How reviews are handled#

  • If the reported post has never been seen before (it checks for the report to have the Ozone tag "auto-handled" or its presence in the "alreadyHandled" key in Redis), it gets checked for keywords by the script.
    • If no keywords match, the post is escalated anyway. The bot comment in Ozone will tell you this.
  • If it has been seen before, the post just gets escalated immediately. The bot's comment in Ozone will tell you what happened.
  • If the reported subject is not a post, it also just gets escalated immediately. The comment reflects the unknown type issue (or that it's an account).

Info that's included in the automated comment#

Bot comments in Ozone will include:

  • [Automated], which is ALWAYS there.
  • What keywords match, if any.
  • Why a subject was escalated, if it wasn't for the keywords.

Configuration#

Star Spangled uses three files for configuration, and other things:

  • .env, which contains hard-coded things like credentials and other hard settings like thresholds.
  • keywords.tsv, which is a three-column tab-separated values file (which uses # as a line-comment character) holding keywords to match against, the labels they match for, and the score (a type of weight) to apply to the label when a keyword matches a post.
    • This has the special pseudo-label "bonus-points-only", which applies points to every label that has points, and the prefixes or: (which apply bonus points, or to the prefixed label if no other label has a positive score) and bo: (which applies bonus points to only that prefixed label, and only if it already has a positive score).
  • overrides.tsv, which is formatted similar to keywords.tsv, except with two columns instead: for the identifier (DIDs only) for an account to override, and either the word "skip" or bonus points to apply to all posts by a specific account.
    • This feature is nice for accounts you know do not post things your labeler should cover, which might be frequently false-positived (or if you know they do post stuff that frequently gets false-negatived). One example skipped entry in the US Politics Labeler is the Auschwitz Museum.
  • Various command-line switches, which indicate search modes:
  --poll-feed                <feedAtUri>  - A feed to check periodically. You'll need the feed's AT URI.
  --poll-chronological-feed  <feedAtUri>  - A feed to check periodically. You'll need the feed's AT URI. Automatically paginates.
  --poll-list                <listAtUri>  - A list to check periodically.
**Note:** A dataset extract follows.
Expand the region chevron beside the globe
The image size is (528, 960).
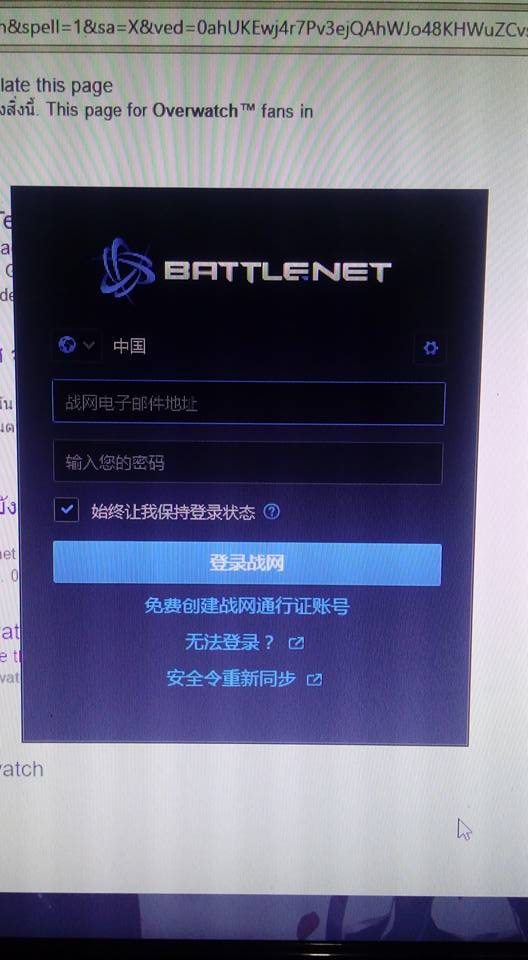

This may point to an AT URI of a Bluesky list, or to a file where each line is the DID or handle of the account to crawl.
  --hashtag                  <hashtag>    - A hashtag (without the hash) or hidden tag to check periodically.
  --firehose                              - Listen on the firehose.
  --poll-reports                          - Poll for reports.
  --crawl-thread                          - Crawl other posts in a thread.